Wow, Hadoop World has come to pass and as predicted, Spark was the main topic on everyone’s mind. Just to give you a hint on the various Spark topics
- Paxata announces their Adaptive Data Prediction product built atop Spark.
- ClearStory Data announces Collaborative Storyboards that is also built atop Spark.
- GraphLab announces their tool GraphLab Create 1.0 integrated with Spark, Avro and Hadoop.
- Platfora announces version 4 of their product, which as you guessed it, is built atop Spark
- Trifacta teams with Databricks to extend Trifacta’s Data Transformation Platform to Spark
- Cloudera announces major support for Spark
- Strata/Hadoop World announces Spark as a separate track in their future conferences.

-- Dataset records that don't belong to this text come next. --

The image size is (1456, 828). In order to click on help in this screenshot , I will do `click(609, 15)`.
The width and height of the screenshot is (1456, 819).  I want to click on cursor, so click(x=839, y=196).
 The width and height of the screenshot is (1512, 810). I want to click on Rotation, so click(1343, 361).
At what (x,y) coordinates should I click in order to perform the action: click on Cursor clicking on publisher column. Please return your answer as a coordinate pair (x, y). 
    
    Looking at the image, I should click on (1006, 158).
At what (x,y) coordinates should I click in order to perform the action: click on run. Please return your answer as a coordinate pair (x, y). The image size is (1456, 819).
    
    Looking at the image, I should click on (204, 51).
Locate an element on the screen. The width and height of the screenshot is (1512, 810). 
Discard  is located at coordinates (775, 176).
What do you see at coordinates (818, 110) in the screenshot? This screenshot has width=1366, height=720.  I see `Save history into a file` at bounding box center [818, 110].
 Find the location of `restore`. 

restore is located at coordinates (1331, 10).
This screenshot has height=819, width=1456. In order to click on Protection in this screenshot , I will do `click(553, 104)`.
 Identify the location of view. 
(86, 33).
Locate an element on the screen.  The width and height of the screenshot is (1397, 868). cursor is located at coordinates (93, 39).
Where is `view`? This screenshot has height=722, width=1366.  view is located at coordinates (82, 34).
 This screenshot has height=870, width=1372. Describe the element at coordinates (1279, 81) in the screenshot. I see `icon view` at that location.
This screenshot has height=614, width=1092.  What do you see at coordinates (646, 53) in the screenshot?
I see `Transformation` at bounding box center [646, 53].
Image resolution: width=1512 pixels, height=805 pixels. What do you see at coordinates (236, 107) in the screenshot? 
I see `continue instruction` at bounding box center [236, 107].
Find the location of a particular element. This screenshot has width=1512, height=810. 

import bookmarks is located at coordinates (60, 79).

Remember this is in all in addition to major support from hadoop vendors like Cloudera, Hortonworks, MapR, Pivotal & IBM.
But for all that being said about Spark and its sexiness, one thing was prevalent with regards to Spark – Its scalability issues. Lots of people I spoke to said the same; it hasn’t being proven in large-scale environments. Although there is a lot of work currently going on to prove that Spark is scalable, not the least the recent blog by Databricks – announcing their record terasort time for sorting a 100 TB (23 mins) and 1 PB (234 mins) – (Pretty sweet, if you ask me.), lots of folk are waiting to see scalable use cases from major companies. I see this as the chicken and egg problem where everyone is waiting for the other to go and jump into the platform first and face all the issues that come with it. This is where I think startups lead – they can jump ahead of the curve and provide the much needed verification and validation as well be quicker to market their insights and analysis. Great times ahead!!
Also as an update, Datameer has implemented Tez as their in-memory engine for now. Spark is also their horizon but given the same reasons as the community, they will wait.